On Thu March 30 2006 9:25 am, Bob Krzaczek wrote:
> Hello,
Hello,

> I asked about this back in early February, and though we've been
> trying a number of different tactics to solve the problem, so far
> it stays with us.  The Condor schedd panics on many of our systems,
> claiming it is out of file descriptors.  These systems are all
> running Condor 6.7.17 and 6.7.14.

Solaris's libc has a "feature" can cause Condor grief.  Under Solaris, 'FILE 
*' file handles can only operate on file descriptors less than 256.
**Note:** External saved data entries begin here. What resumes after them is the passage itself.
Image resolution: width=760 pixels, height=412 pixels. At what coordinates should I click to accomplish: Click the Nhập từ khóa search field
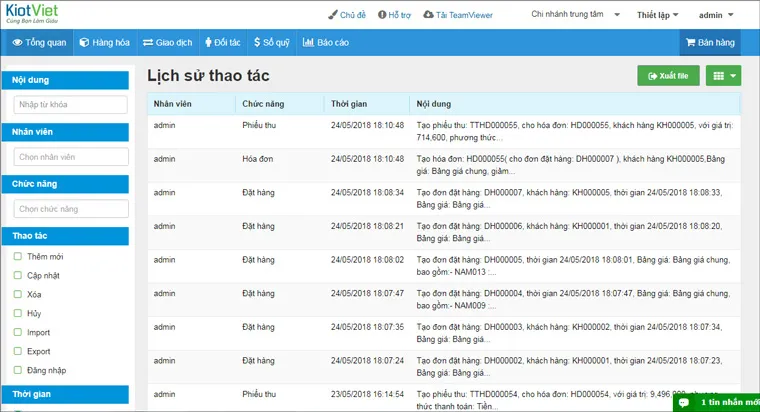click(x=70, y=105)
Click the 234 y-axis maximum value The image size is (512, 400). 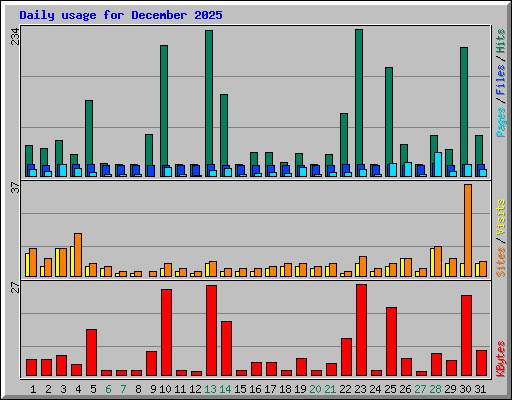[15, 37]
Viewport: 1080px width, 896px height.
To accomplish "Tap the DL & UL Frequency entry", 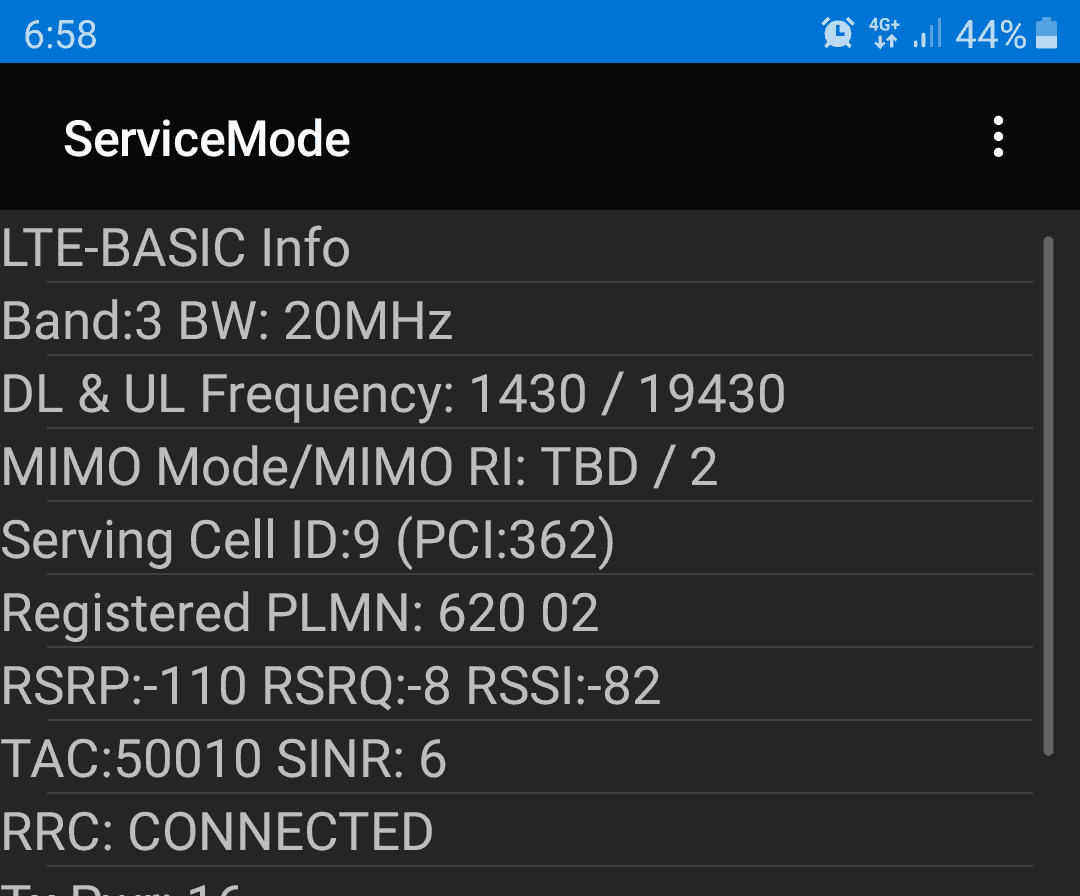I will click(x=393, y=393).
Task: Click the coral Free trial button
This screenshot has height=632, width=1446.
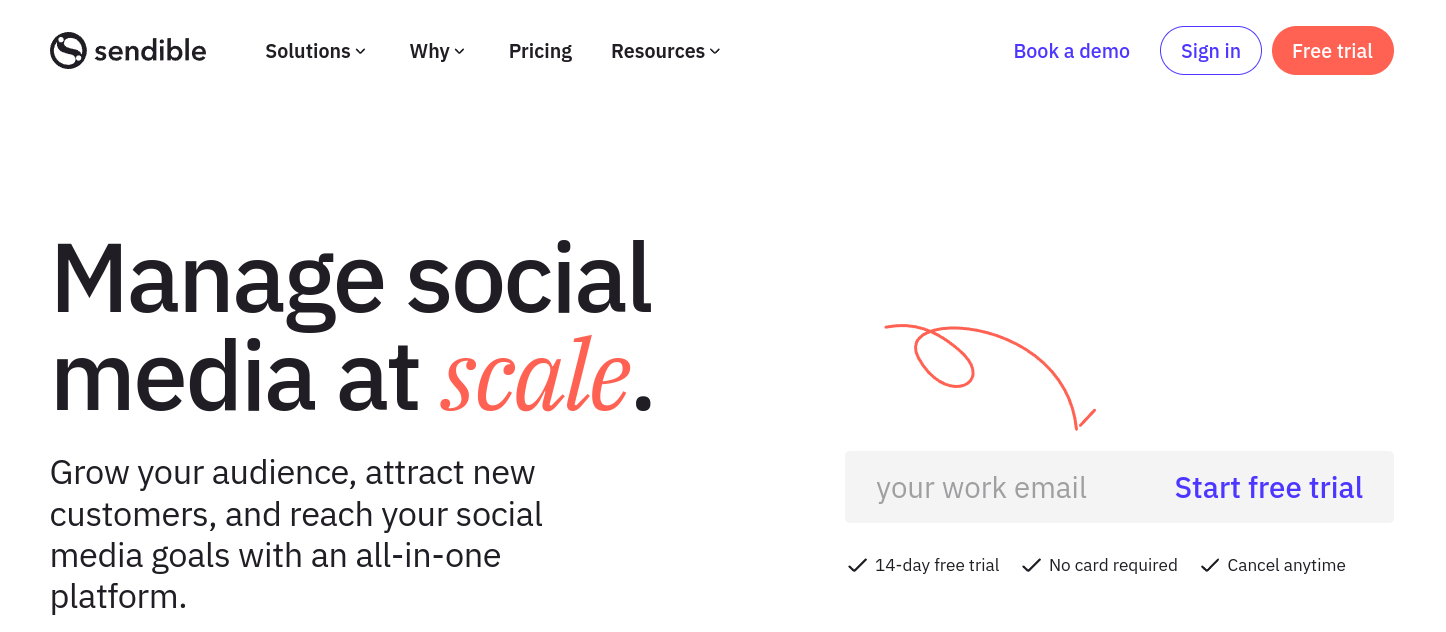Action: 1332,50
In Condor, we have some special code which uses a magic fcntl() call to "move" 
the socket FDs to be above 256 to work around this problem, and it certainly 
does help.  However, I'm speculating that we're not doing the same thing for 
pipes.  Since the schedd creates pipes for talking to it's shadows, I'm 
guessing that this is what's causing the stdio calls to run out of low 
descriptors.

>From your description, it appears that Sun hasn't fixed this behavior in 
Solaris 10.  :-(

> Can anyone give me some insight into why this is happening to the
> Condor schedd?  At the least, what leads us into this state? (heck,
> I'd be happy to just read source code at this point!)  Here's a
> snip from the log.  If running with other debug flags would help,
> just let me know.  I'm also quite willing to try other things, or
> share other information.  Our users regularly queue hundreds to
> thousands of serial jobs that run here and flock to another pool;
> getting this cleaned up would be wonderful.

Does the above help you to understand what's going wrong?

> 3/30 09:56:03 (pid:2679)  --- End of Daemon object info ---
> 3/30 09:56:03 (pid:2679) Sock::bind - _state is not correct
> 3/30 09:56:03 (pid:2679) SafeSock::connect bind() failed: _state = 0
> 3/30 09:56:03 (pid:2679) Can't connect to startd at <129.21.37.234:56067>
> 3/30 09:56:03 (pid:2679) Match record (<129.21.37.234:56067>, 44651, 0)
> deleted 3/30 09:56:03 (pid:2679) New Daemon obj (startd) name: "NULL",
> pool: "NULL", addr: "<129.21.37.138:32780>" **** PANIC -- OUT OF FILE
> DESCRIPTORS at line 726 in dprintf.c

I don't understand why the bind() here fails, however.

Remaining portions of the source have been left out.